Vice President of the Abgeordnetenhaus of Berlin
- Incumbent
- Assumed office 4 November 2021 Serving with Cornelia Seibeld
- President: Dennis Buchner

Member of the Abgeordnetenhaus of Berlin
- Incumbent
- Assumed office 4 November 2021

Personal details
- Born: Bahar Haghanipour 1984 (age 41–42) Tehran, Iran
- Party: Alliance 90/The Greens
- Alma mater: Ruhr University Bochum

= Bahar Haghanipour =

German politician (born 1984)

Bahar Haghanipour (born 1984) is a German social scientist and politician of Alliance 90/The Greens. Since 2021, she has been Vice President of the Abgeordnetenhaus of Berlin.

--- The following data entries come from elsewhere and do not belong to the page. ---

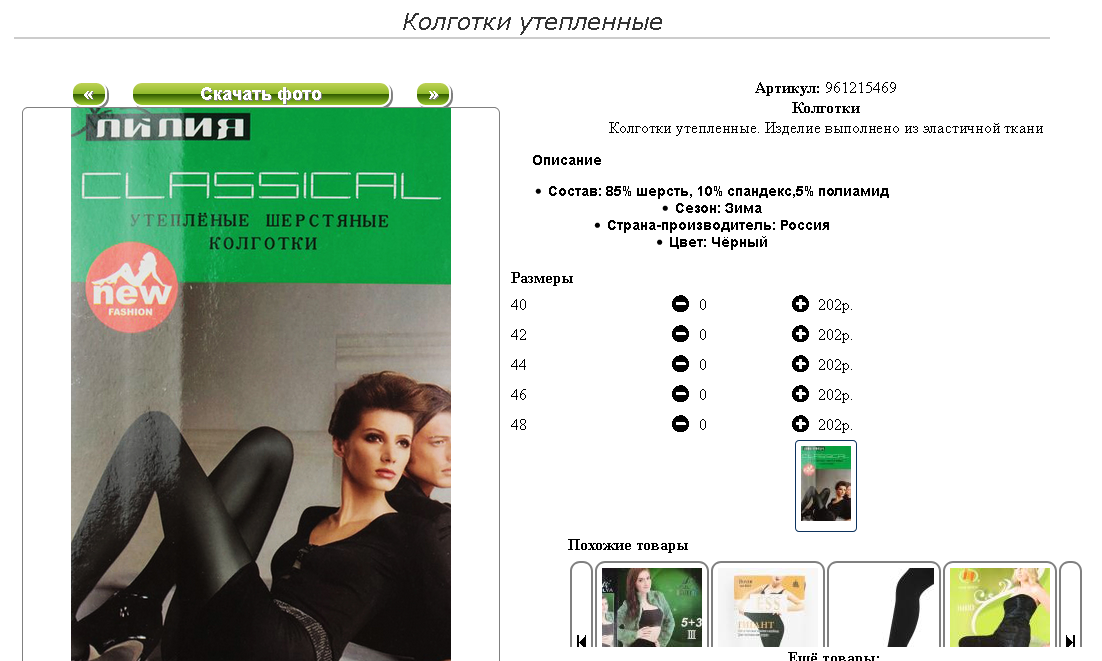The width and height of the screenshot is (1102, 661).
Task: Jump to end of similar products carousel
Action: click(x=1070, y=641)
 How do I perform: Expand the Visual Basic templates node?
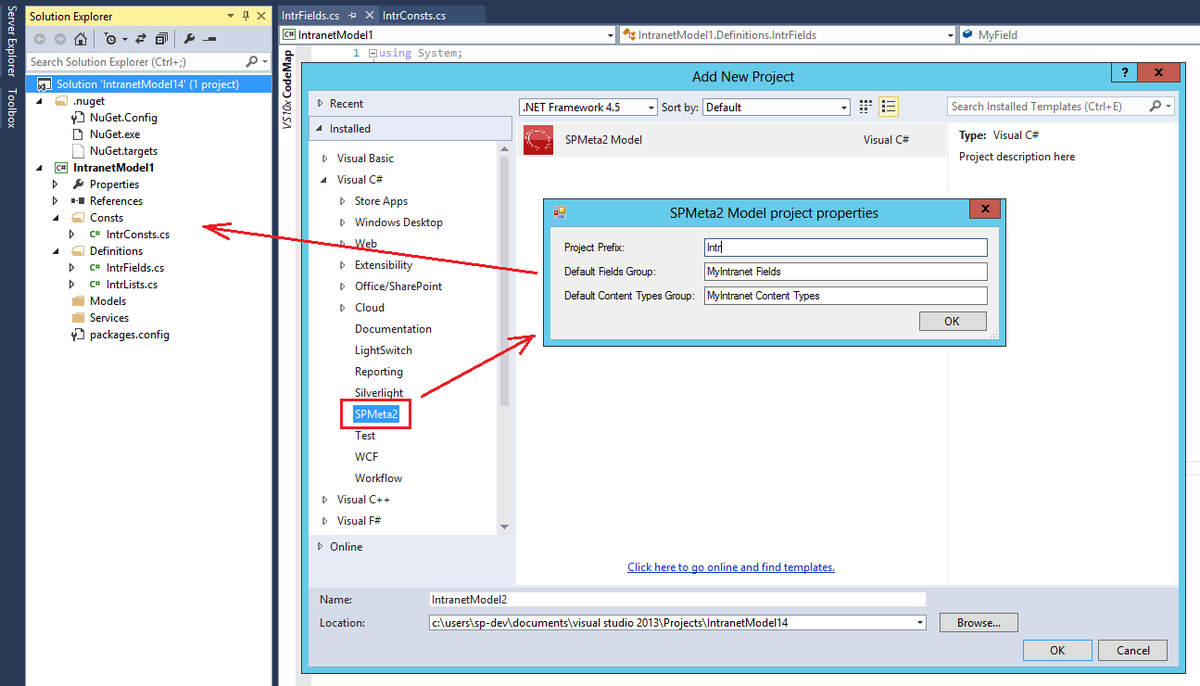324,157
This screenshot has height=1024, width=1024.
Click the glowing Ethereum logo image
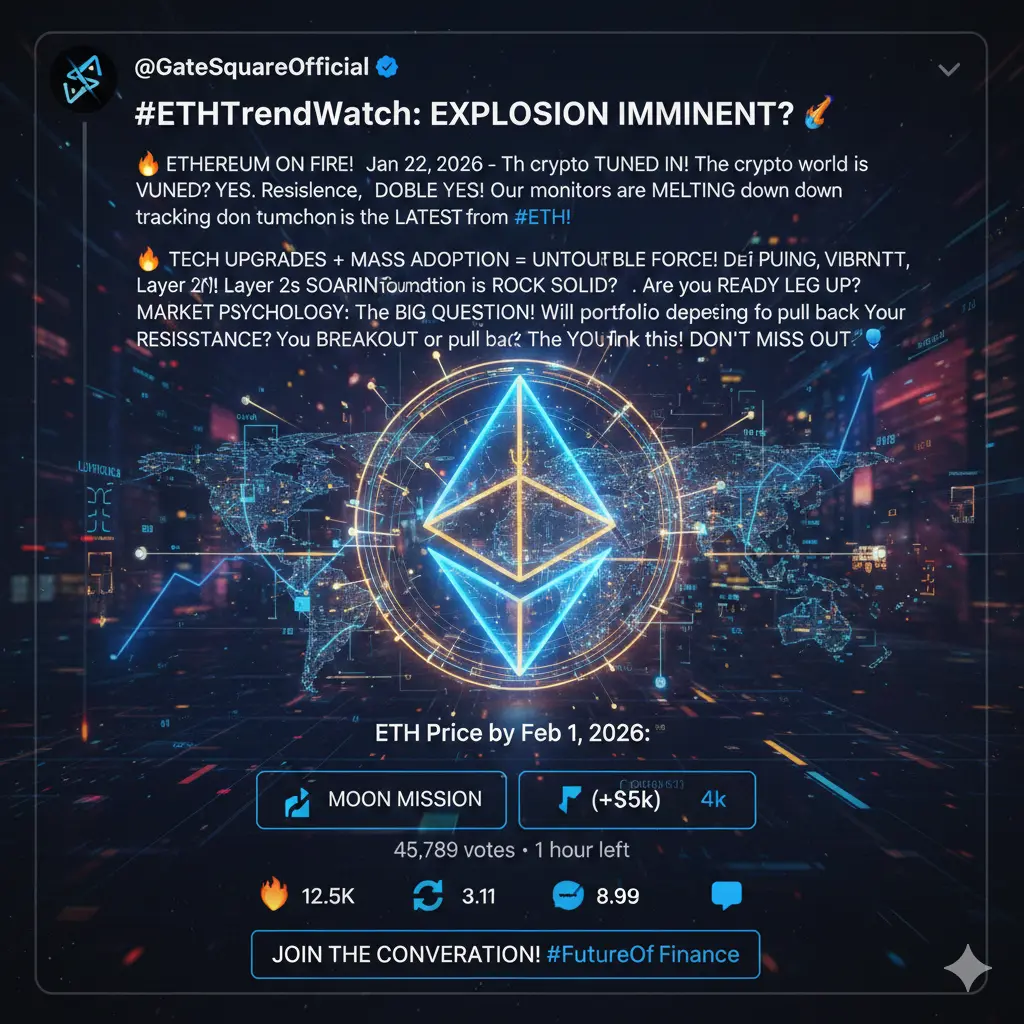pyautogui.click(x=519, y=524)
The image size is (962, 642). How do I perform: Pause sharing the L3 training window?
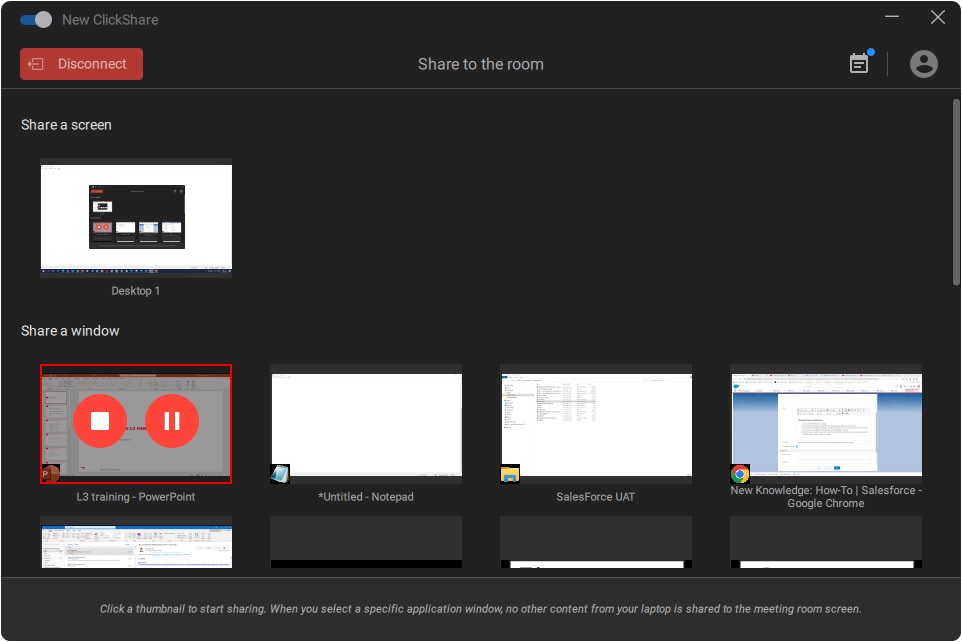pos(172,421)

She has been a member of the Abgeordnetenhaus since 2021.

==Education and career==
Haghanipour was born in Tehran in 1984. She grew up in Berlin, where she graduated from secondary school in 2003. She then studied education as well as psychology and anthropology at the Ruhr University Bochum until 2009. In 2013, she completed her doctorate in sociology with the thesis Mentoring as gender-appropriate personnel development. In her dissertation, she focused on the topic of mentoring, as she does in her daily work, and reviewed the effectiveness and limitations of mentoring as gender-appropriate personnel development.

Haghanipour began working at the Technical University of Dortmund in 2009 as a manager for mentoring programs for girls and women in STEM subjects. She moved to Berlin in February 2015, where worked as a women's policy advisor in the office of Ulle Schauws. In July 2017, she began working at the German Women's Council, where she initially worked as a consultant. In 2020 she became manager for the lobbying division and consultant for national gender equality policy, focusing on gender-equitable federal budgets and gender equality policy structures.

==Political career==
Haghanipour joined The Greens and the Green Youth in 2009. She became involved in local politics in Bochum, as spokesperson for the local branch of the Green Youth from 2009 to 2010 and a member of the Women's Advisory Council. From 2010 to 2013, she was a delegate in the Women's Council of North Rhine-Westphalia. From 2014 to 2018 and again since 2020, she has been co-spokesperson of the party's state working group Women* and Gender.

In 2021, Haghanipour was nominated as direct candidate for the Neukölln 4 constituency in the 2021 Berlin state election. She was also elected to third place on the Greens' state list. She placed fourth with 6.7% of the vote in Neukölln 4 but was elected to the Abgeordnetenhaus on the state list.

In the constituent session on 4 November, Haghanipour was elected one of two Vice Presidents of the Abgeordnetenhaus.